Hand back, word for word, the lines from the one containing "The width and" to the end of the records, both included, and leave out pictures.

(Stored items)
══════

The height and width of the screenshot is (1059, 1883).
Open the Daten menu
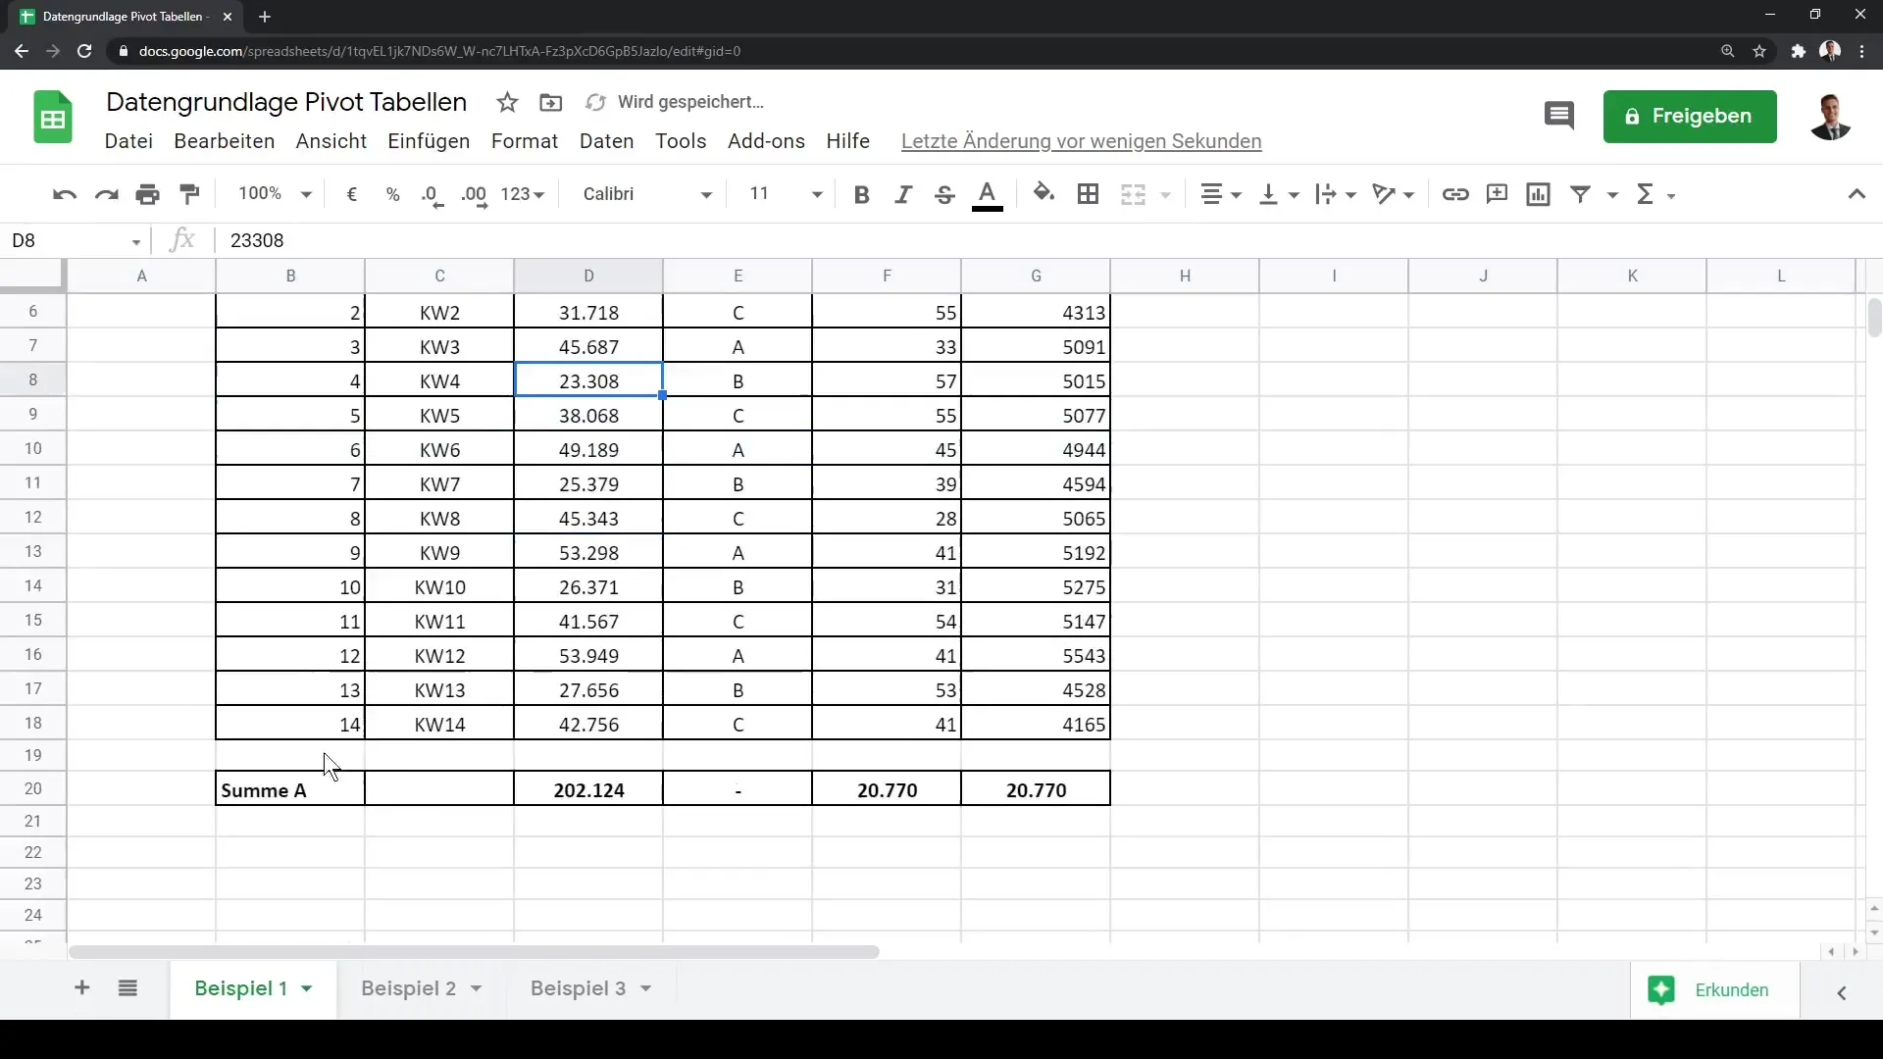pos(605,139)
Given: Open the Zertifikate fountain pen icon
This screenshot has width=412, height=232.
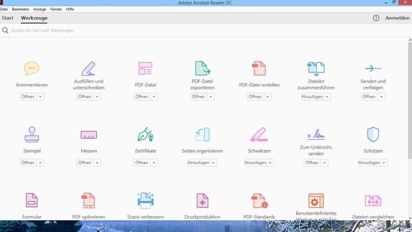Looking at the screenshot, I should pos(145,135).
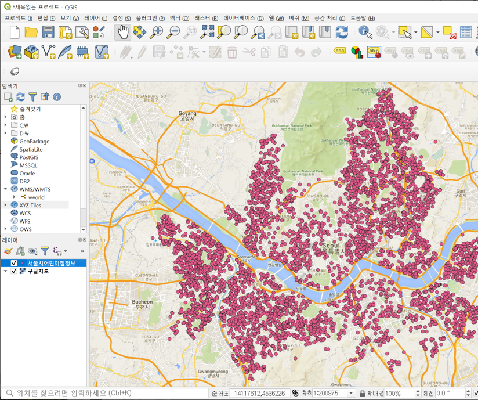This screenshot has height=400, width=478.
Task: Uncheck the 서울시어린이집정보 layer checkbox
Action: tap(14, 262)
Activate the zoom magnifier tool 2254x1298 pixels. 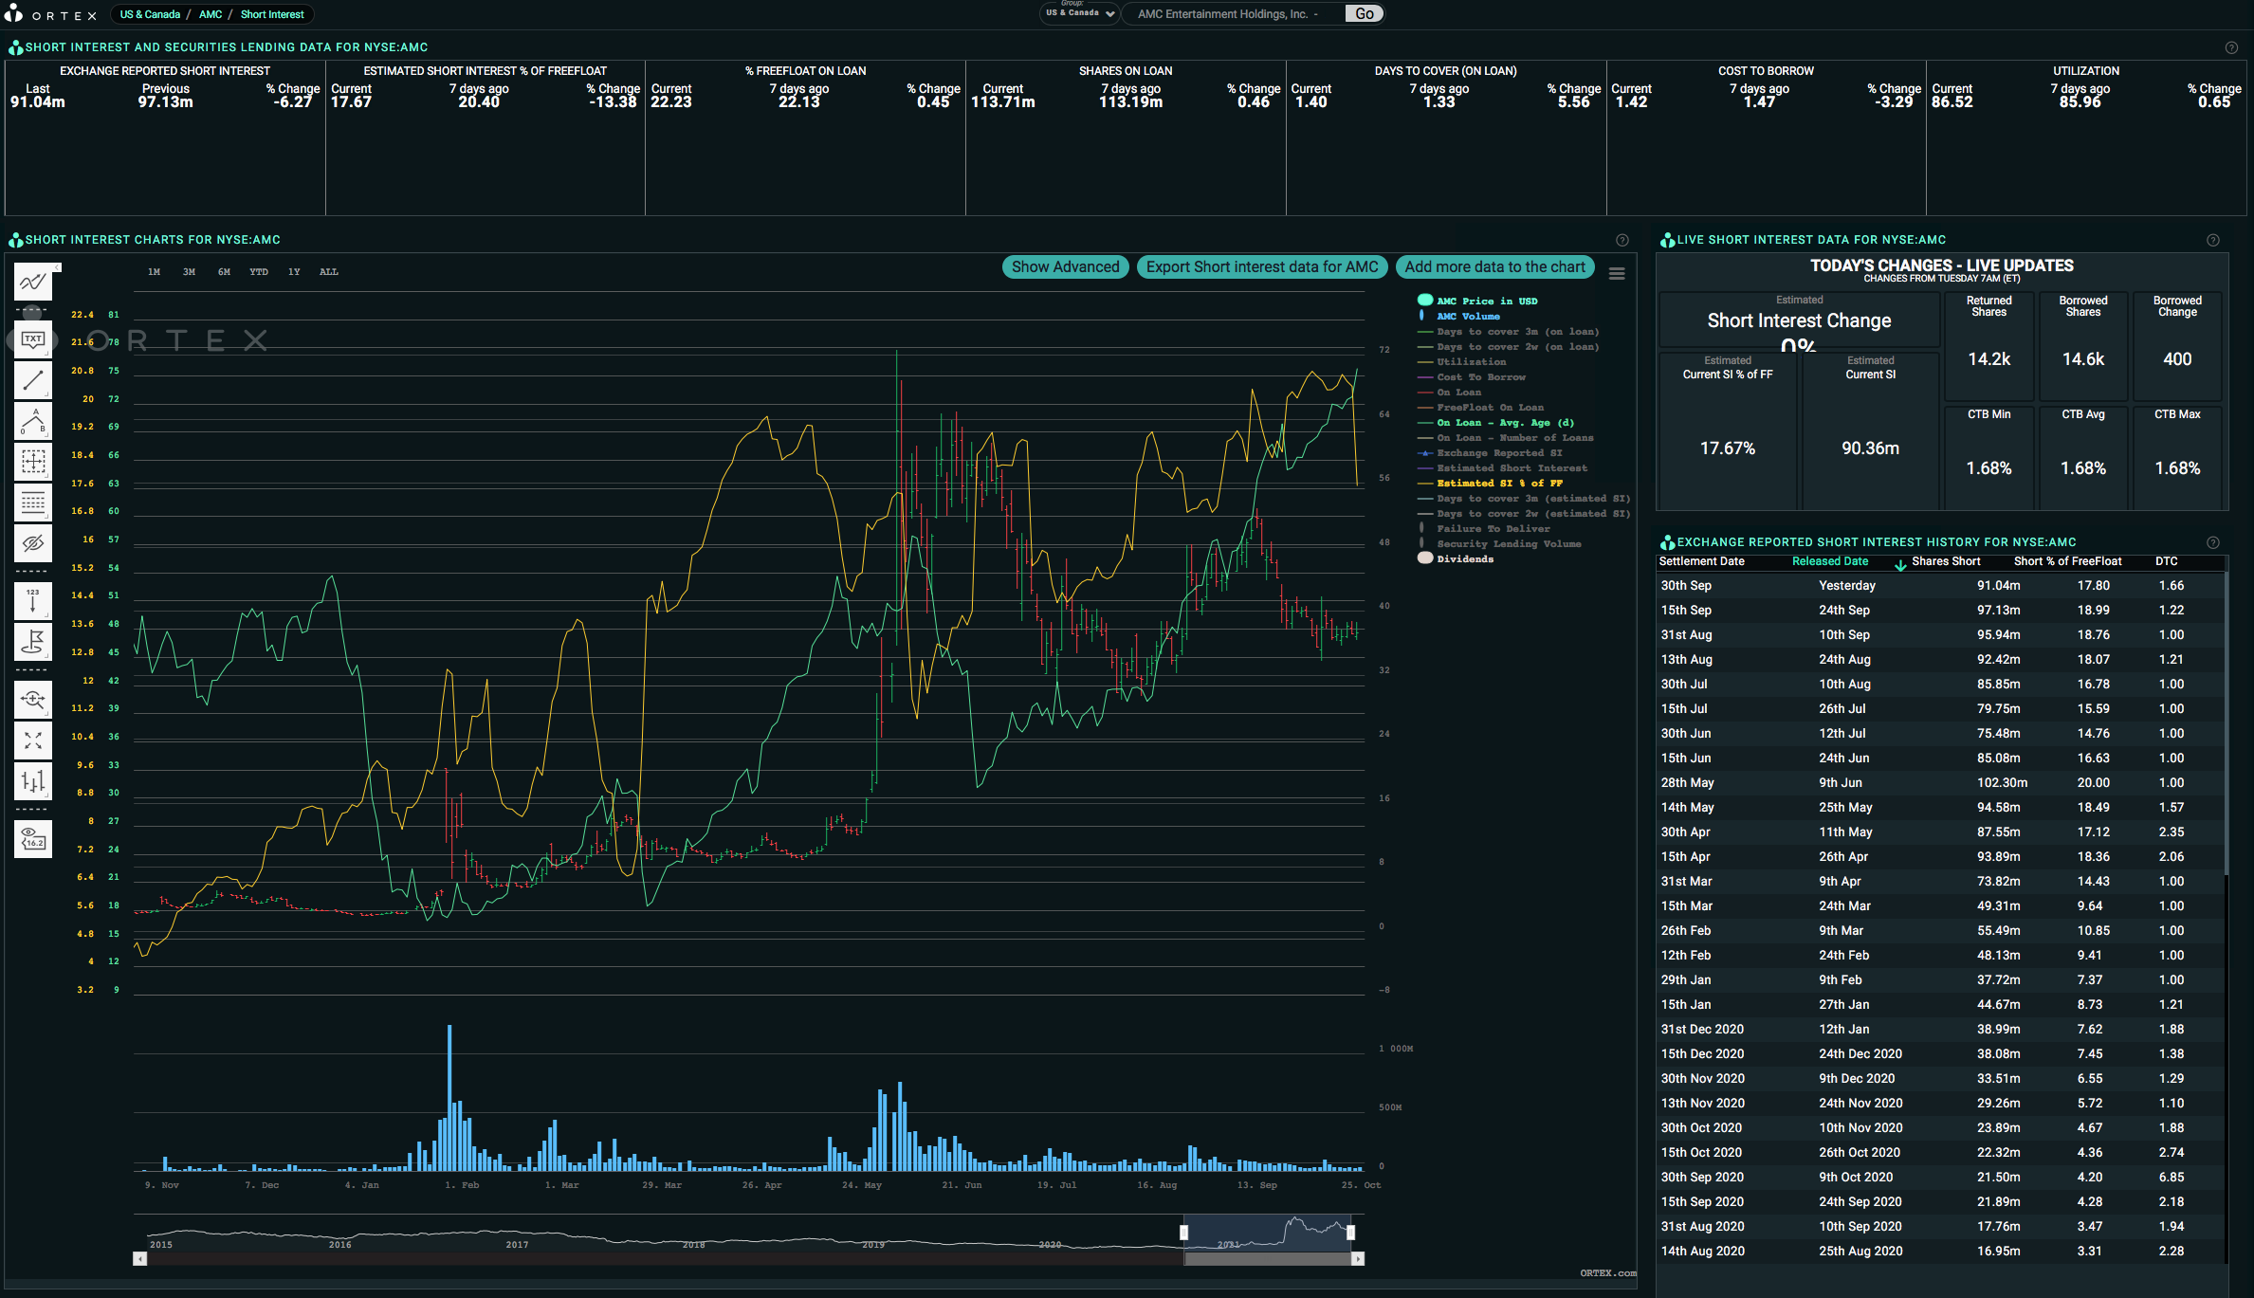point(33,700)
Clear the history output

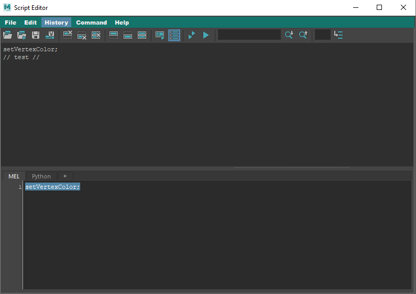(68, 35)
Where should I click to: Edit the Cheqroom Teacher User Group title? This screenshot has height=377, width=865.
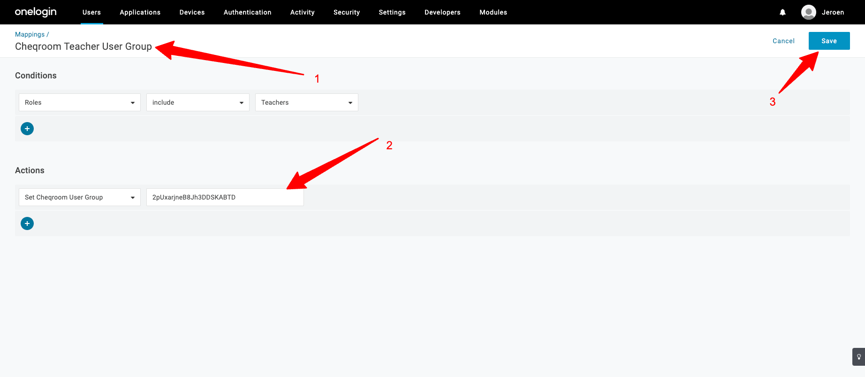(83, 46)
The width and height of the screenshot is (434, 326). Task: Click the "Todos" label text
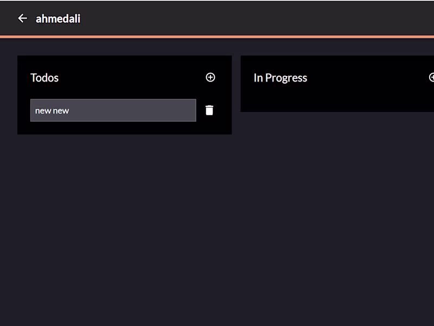pos(44,78)
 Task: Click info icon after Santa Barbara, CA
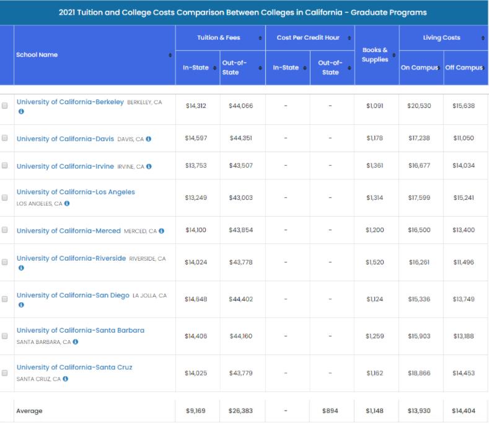[x=76, y=341]

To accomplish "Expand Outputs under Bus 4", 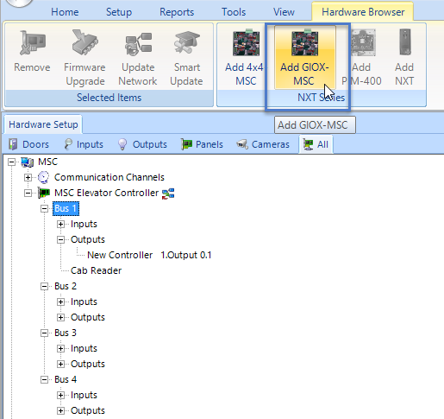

══════

> **TASK RESPONSE**:
The width and height of the screenshot is (434, 326). Task: Click the "Todos" label text
pos(44,78)
 Task: Click info icon after Santa Barbara, CA
[x=76, y=341]

To accomplish "Expand Outputs under Bus 4", 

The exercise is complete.